▶ _PROBLEM DETAILS_
Copy the data exactly from the line that contains "Open Documentation in" through the line that contains "You are a computer-use", keeping both end lines and leaving out everything else.

▶ _EXERCISE DATA_
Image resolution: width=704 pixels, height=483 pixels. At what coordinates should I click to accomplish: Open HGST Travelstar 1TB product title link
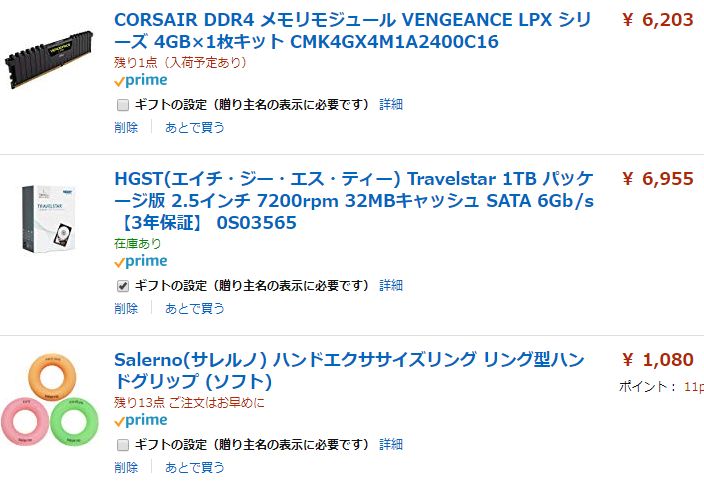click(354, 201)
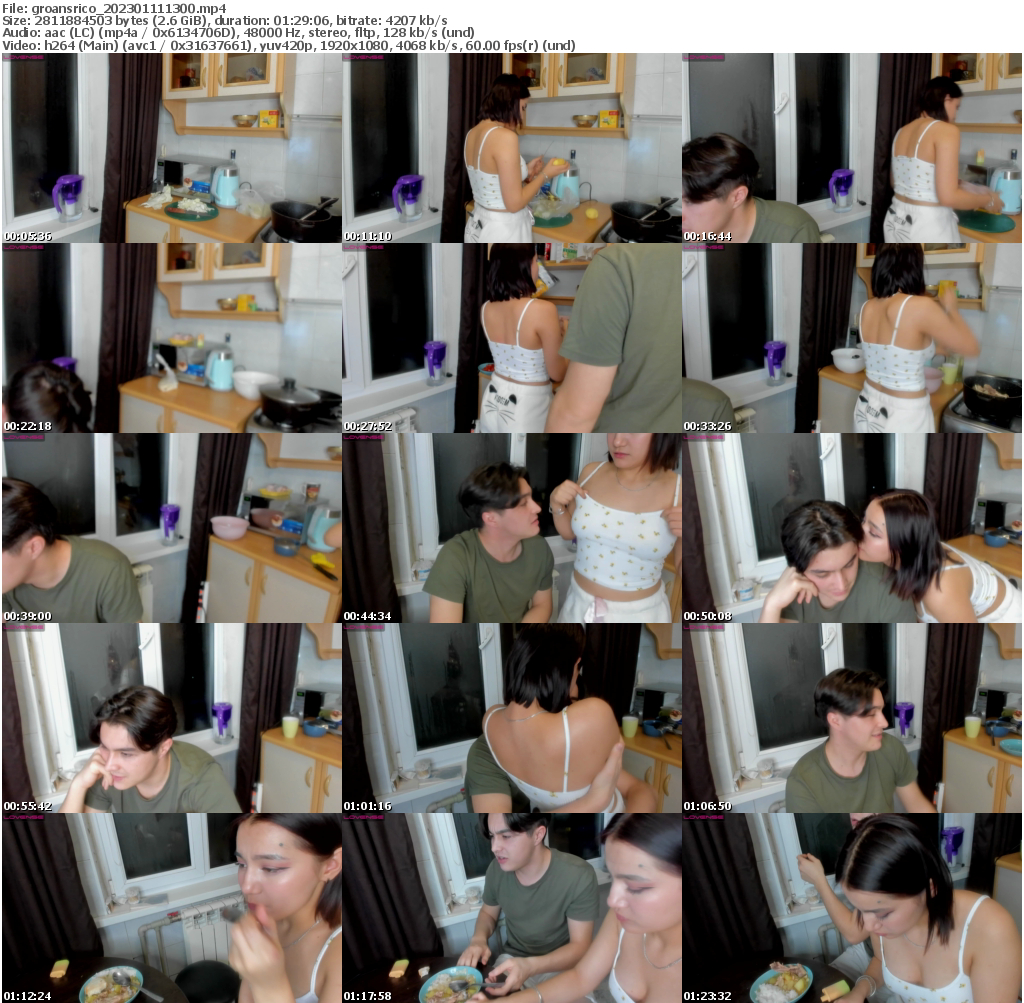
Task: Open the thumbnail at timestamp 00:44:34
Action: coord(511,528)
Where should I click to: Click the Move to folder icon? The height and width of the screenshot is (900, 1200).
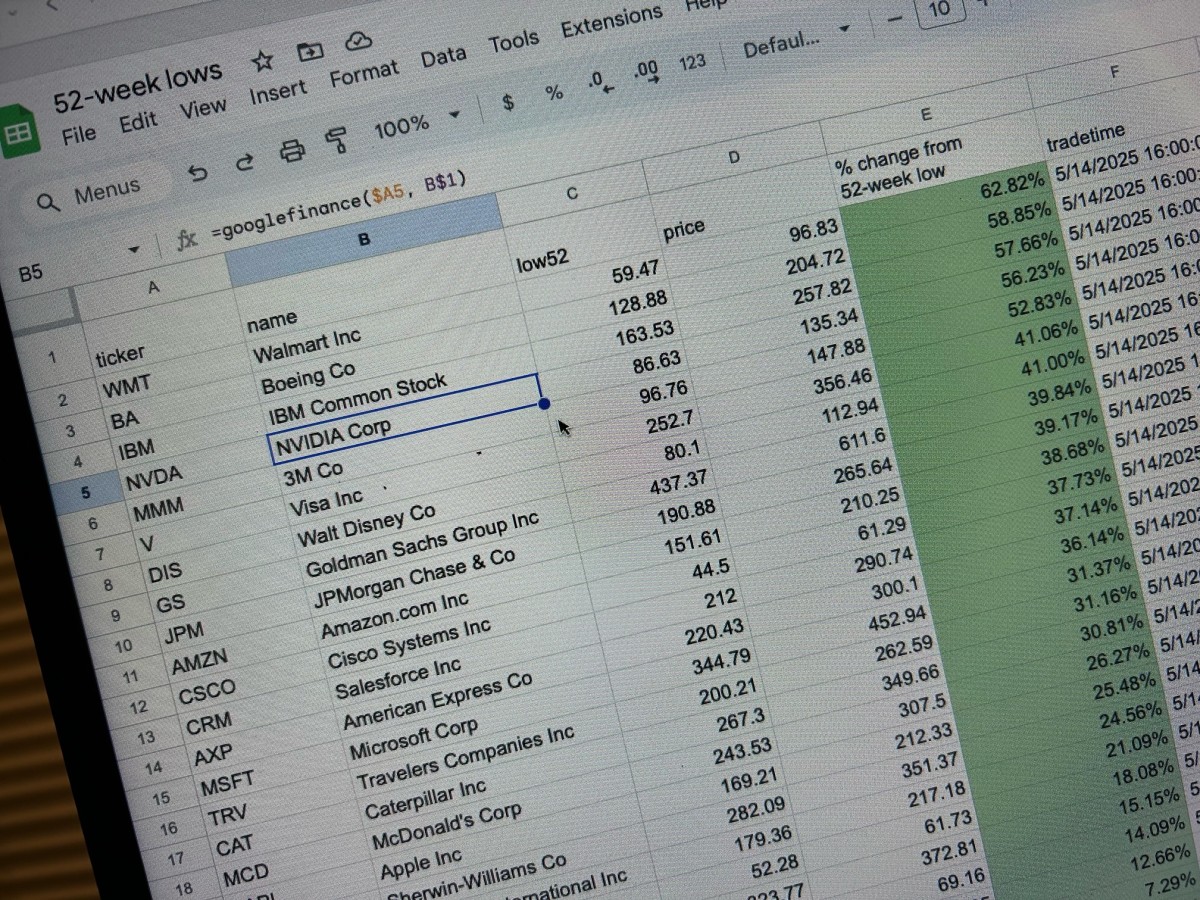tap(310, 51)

--

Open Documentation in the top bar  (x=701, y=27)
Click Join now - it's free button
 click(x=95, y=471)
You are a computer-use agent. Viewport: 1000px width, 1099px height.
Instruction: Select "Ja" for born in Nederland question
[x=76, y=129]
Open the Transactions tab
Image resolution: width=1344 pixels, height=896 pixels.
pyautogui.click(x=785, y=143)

▶ _ANSWER TO THIS EXERCISE_
Open Documentation in the top bar  (x=701, y=27)
Click Join now - it's free button
 click(x=95, y=471)
You are a computer-use agent. Viewport: 1000px width, 1099px height.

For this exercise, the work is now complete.